(DIRECTIONS):
Each line with the word "This" must appear in the answer, copied from the records.

BEGIN LISTED ENTRIES

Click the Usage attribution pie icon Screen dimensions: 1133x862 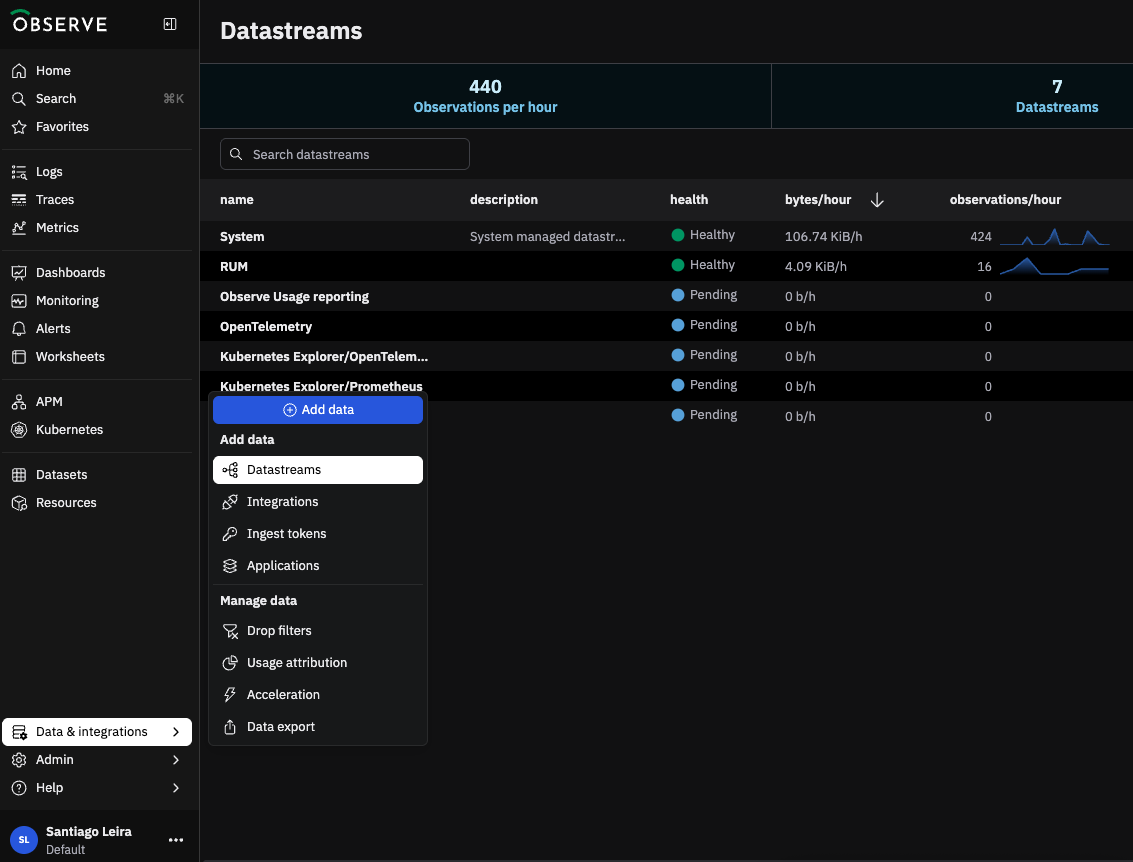pyautogui.click(x=230, y=663)
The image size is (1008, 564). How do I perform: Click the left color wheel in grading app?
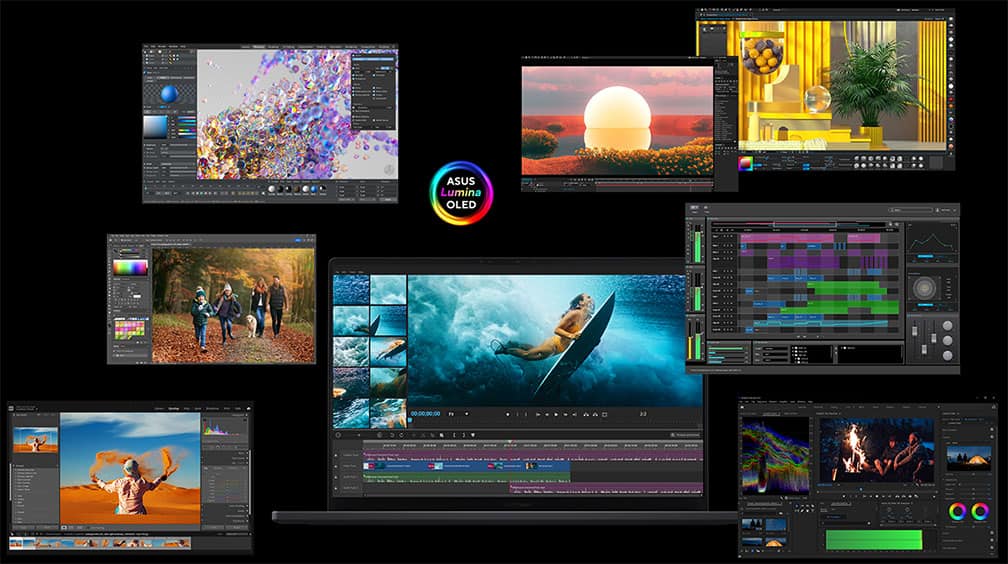click(x=957, y=512)
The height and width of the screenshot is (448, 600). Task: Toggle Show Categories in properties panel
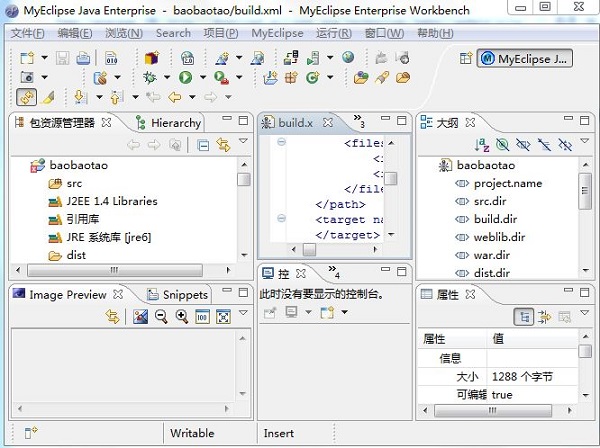(523, 316)
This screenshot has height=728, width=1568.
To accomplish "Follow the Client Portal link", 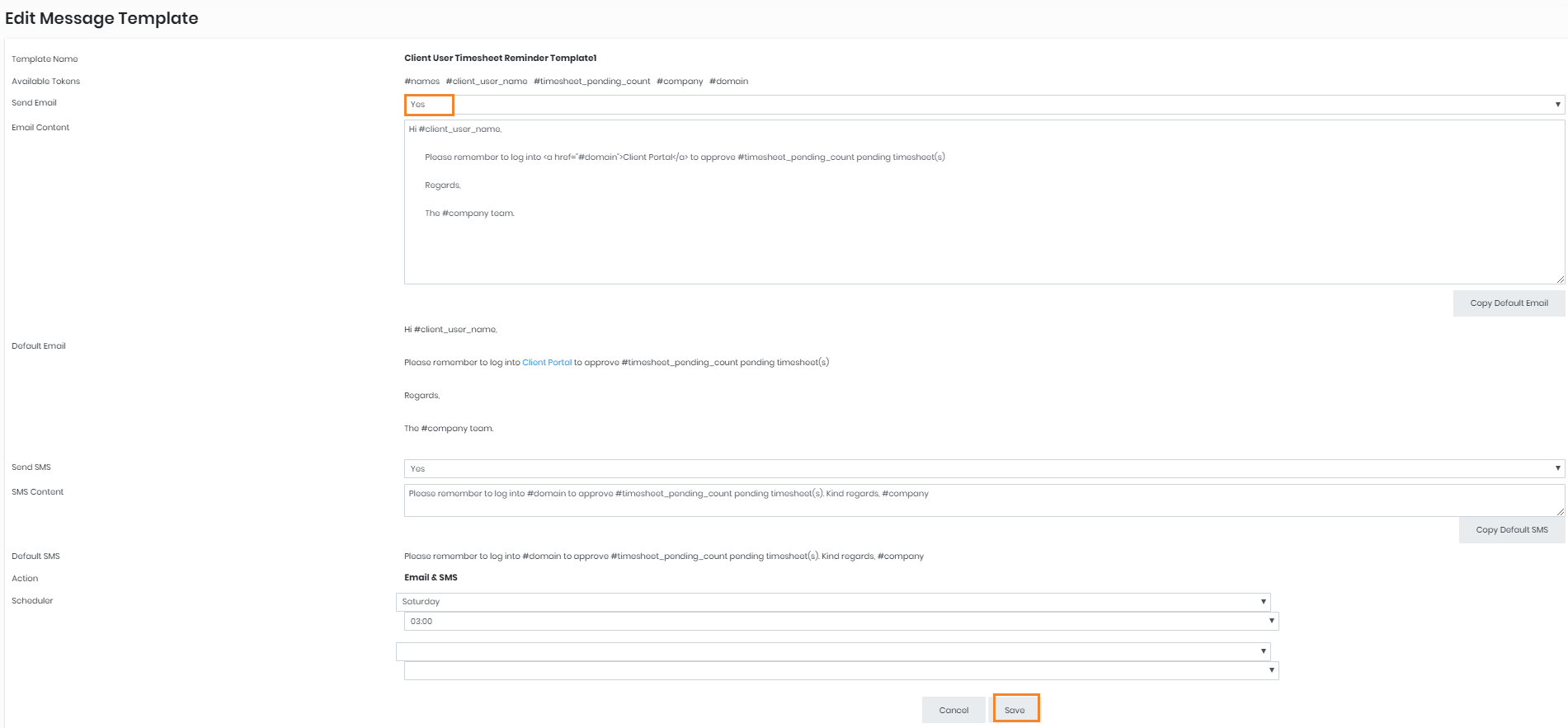I will coord(546,363).
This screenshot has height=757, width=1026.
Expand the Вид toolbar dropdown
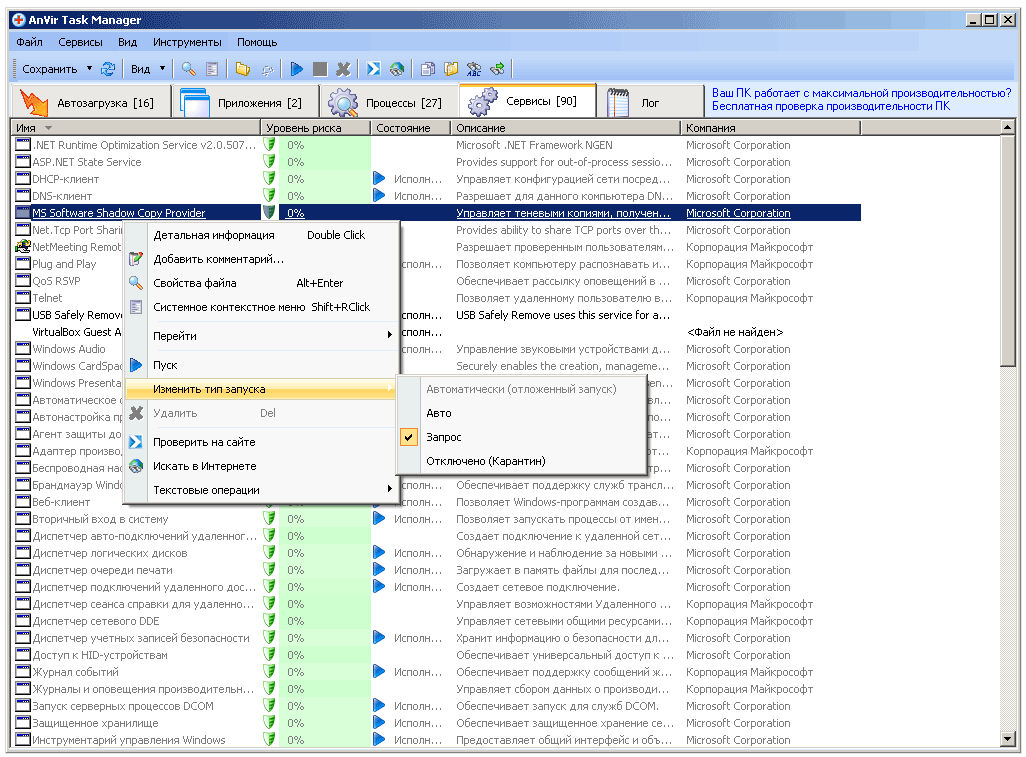tap(160, 69)
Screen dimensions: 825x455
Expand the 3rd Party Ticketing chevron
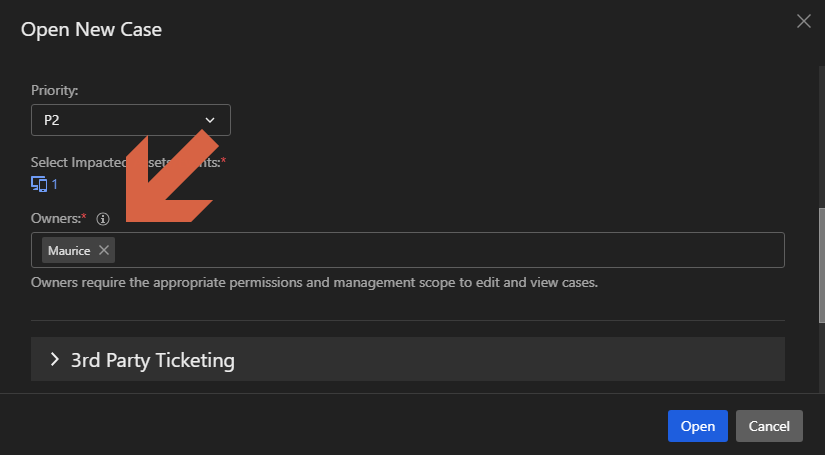pyautogui.click(x=55, y=360)
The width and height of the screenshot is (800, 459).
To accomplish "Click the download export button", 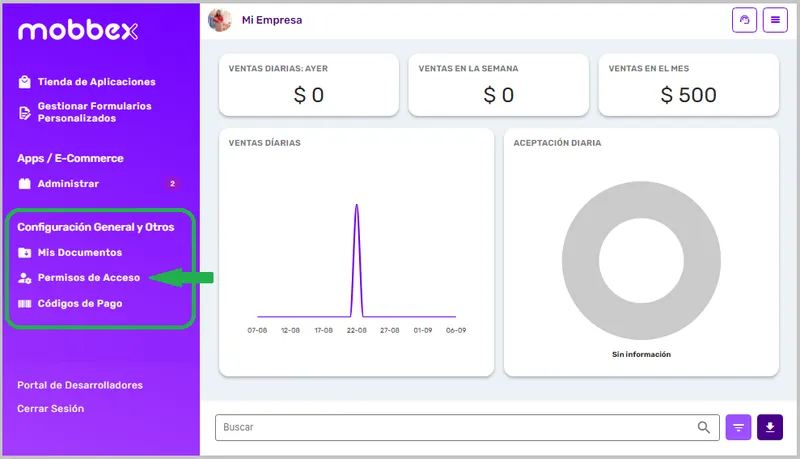I will point(770,427).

END LISTED ENTRIES

(RESPONSE AREA):
This screenshot has height=728, width=1568.
This screenshot has height=757, width=1026.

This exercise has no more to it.